╭─ 提示テキスト
先日は3連休でしたが、皆様は如何お過ごしになられましたでしょうか?

私も2連休を頂き子供を公園に連れて行ったりと家族サービスを致しましたが、正月休み後だったからか、心なしか人出が少なかった様に思います。

皆さん、正月にお出かけをし尽くして先週は控えたのかな?と勝手に考えていました。

さて、間が空いてしまいましたが、今回はブログで記載をしてきた「エンジンはどのように開発されるのか」の最終となる【その3】を記載致します。

余談では御座いますが、タイトル画像のエンジンはBMWのM5に搭載されていたV10エンジンです。

これは、エンジン技術者の中では憧れのエンジンだと思います。

実際、彼我比較として、他社製エンジンをバラして検証する機会もありましたが、やはりBMW製エンジンには見どころが多かったです。

「コストをかければできるんだけどな」が言い訳でした。。。

話をエンジン開発のお話に戻しまして、【その①】【その②】で、エンジン開発フローに関してと、そのフローの中身について少し掘り下げて説明しましたが、その中で、試作エンジン、パーツで「設計」⇒「作成」⇒「テスト」⇒「テスト結果の設計への反映」⇒「作成」⇒「テスト」を何度も何度も繰り返して、目標とする性能、耐久性を発揮するエンジン諸元を確定していくと記載を致しました。

要するに、1つのエンジンに対して様々な「テスト」を繰り返し行ってエンジン仕様を決めていくことになるので、この「テスト」というのはエンジン開発において最も大事な工程とも言えます。

そして、その「テスト」の中身は大きく分けて以下の3つにカテゴライズすることが出来ます。

・性能テスト

・機能テスト

・耐久テスト

この3つのテストを多人数で計画を立てながら効率が良い方法で進めていきます。


※このようなエンジンベンチと呼ばれる設備の中にエンジンをセットしてテストを行います。

ここで、各テストについて簡単に説明します。

まず、「性能テスト」・・・

これは、エンジンから発生する最高出力や最大トルクといった目標性能を達成する為の各種諸元検討をするテストで、エンジンテストと聞いて多くの方が想い浮かべるものではないでしょうか。
╰─
╭─ データ抜粋
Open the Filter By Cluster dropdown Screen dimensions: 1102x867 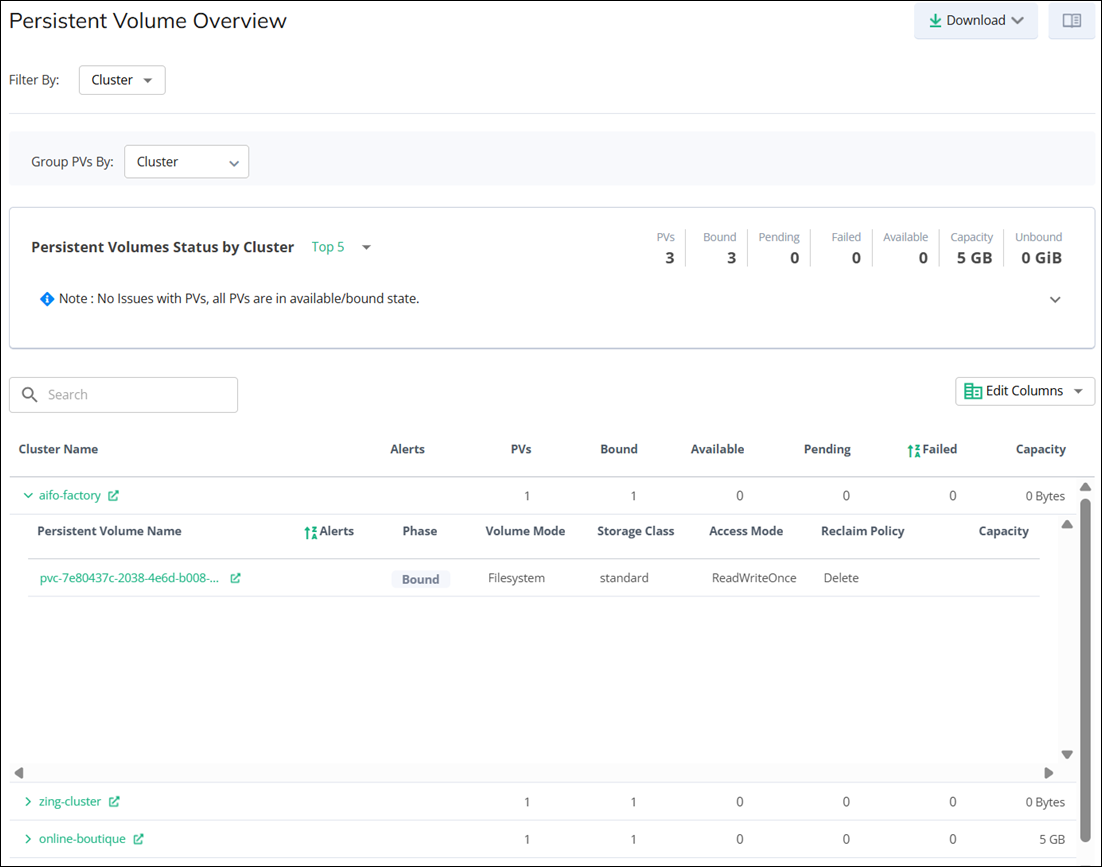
╰─
╭─ データ抜粋
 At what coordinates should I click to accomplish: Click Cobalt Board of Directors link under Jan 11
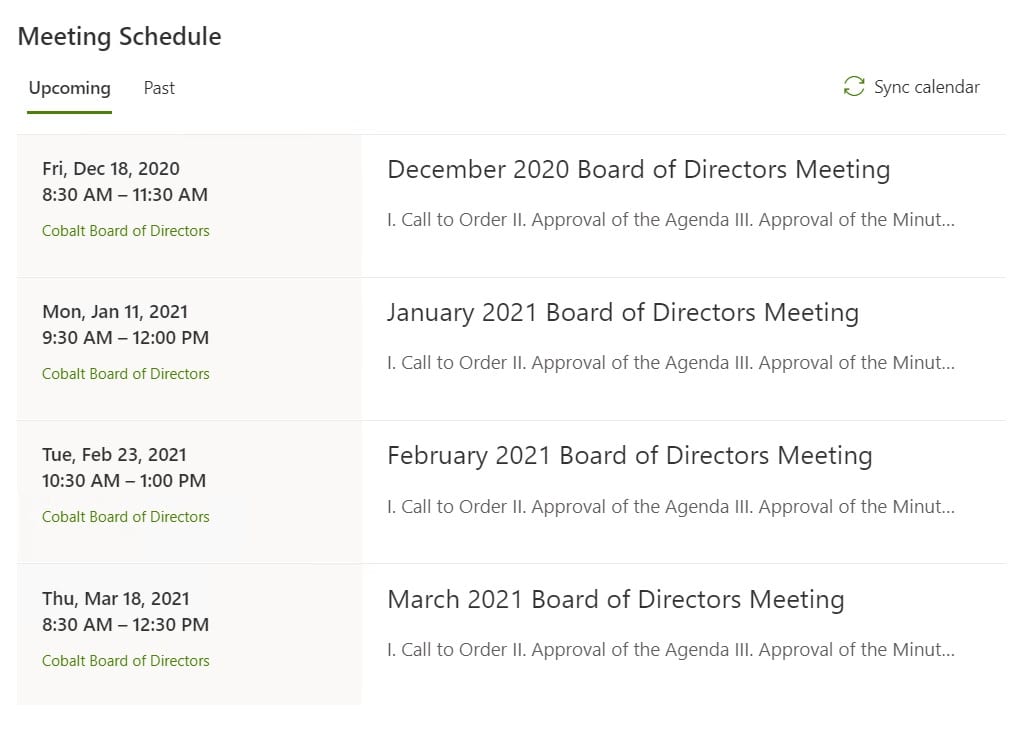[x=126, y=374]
╰─
╭─ データ抜粋
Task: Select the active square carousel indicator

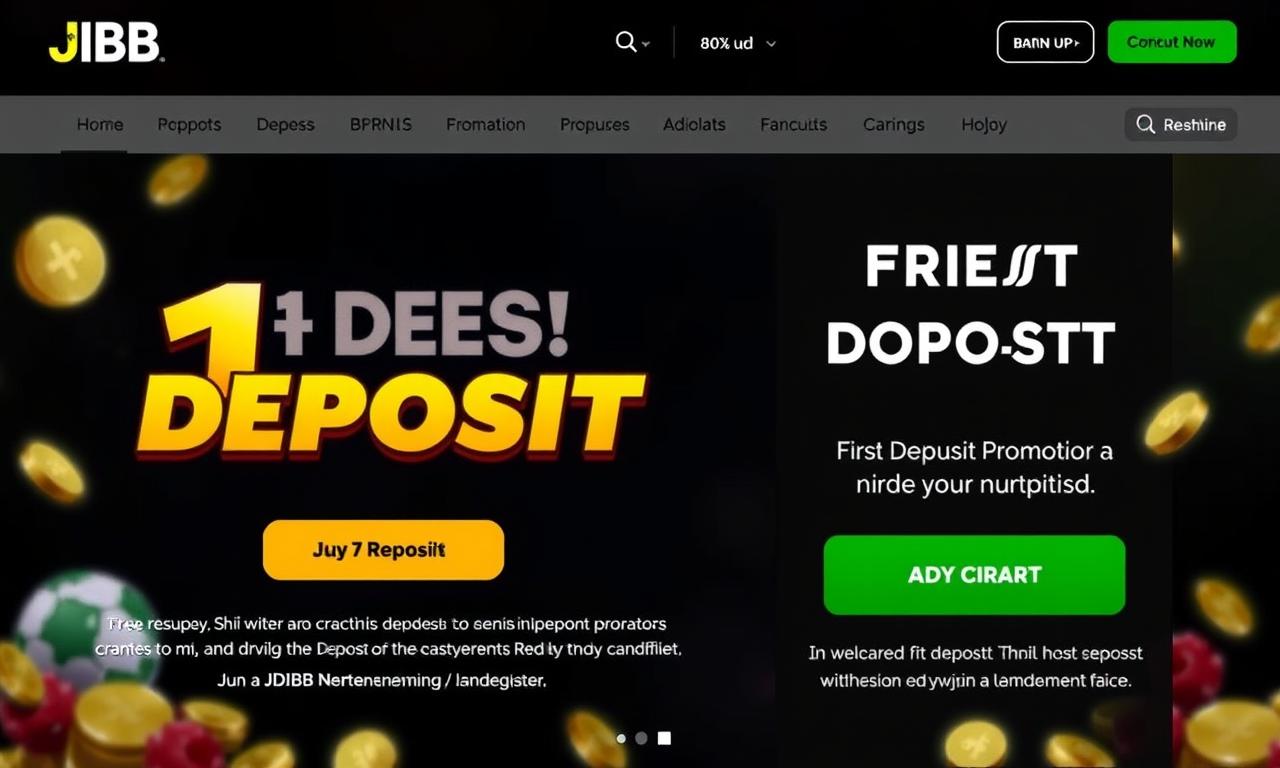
╰─
--- 問題 A ---
エンジン開発の文章では、エンジンの「テスト」の中身がどの3つに分類されていますか?すべて挙げてください。
--- 問題 B ---
エンジン開発の文章の続きを、最後の文の直後から書き進めてください。

--- 出力結果 A ---
・性能テスト
・機能テスト
・耐久テスト

--- 出力結果 B ---
エンジンベンチと呼ばれる設備で、エンジン単体に吸排気系と補器類を付けた状態で実際にエンジンに火を入れてダイナモモーターを回して性能測定をし、目標性能を達成する為の圧縮比やバルブタイミング、点火時期、または吸気、排気系といったエンジンの性能に関係する各部諸元を検討していくテストです。

例えば、マフラーの直径や吸気系の長さを変化させて各回転数で性能測定を行い、良く見るエンジン性能曲線を作っていく作業です。

そして、目標とする性能曲線になるまでテストを繰り返していきます。

低速トルクが足りないから、吸気管長を伸ばすか・・・とかです。

続いて、「機能テスト」・・・

これは、オイルによる潤滑性能や冷却水による冷却性能、点火時期、バルブスプリングのバウンス限界といった、エンジンを成り立たせる為の機能性能を目標とする性能までもっていく為のテストです。

例えば、オイル関連であれば、オイルポンプの性能検討(吐出量)であったり、エンジン内部のオイル経路太さや長さ等を検討して、目標とする潤滑性能を確保する為の諸元検討をします。

冷却性能であれば、ラジエターやウォーターポンプの性能検討を行い、長時間の高負荷運転でも目標とする冷却水温度に保てるか、目標とする時間までに冷却水温度を上げることが出来るか等のテストを行います。

ノッキングテストも重要な機能テストの一つで、点火時期をどこまで進めると異常燃焼であるノッキングが発生するのかというポイントを探るテストで、点火時期を策定する際のデータとして使います。

このノッキングテストは機能テストの中で一番最初に行うテストで、このテスト結果が無いと点火時期を定めることが出来ずエンジンを回すことができない為、最優先で行います。

具体的には、エンジンに専用のノッキングセンサーを組み込み、エンジンにとって最も過酷な状況(高温)で点火時期を変えながらノッキングが発生するポイントを探っていき、ノッキングが発生しないギリギリの点火時期を設定していきます。

最後、「耐久テスト」・・・

これは、字のごとく、目標とする耐久性を確保する為に行うテストです。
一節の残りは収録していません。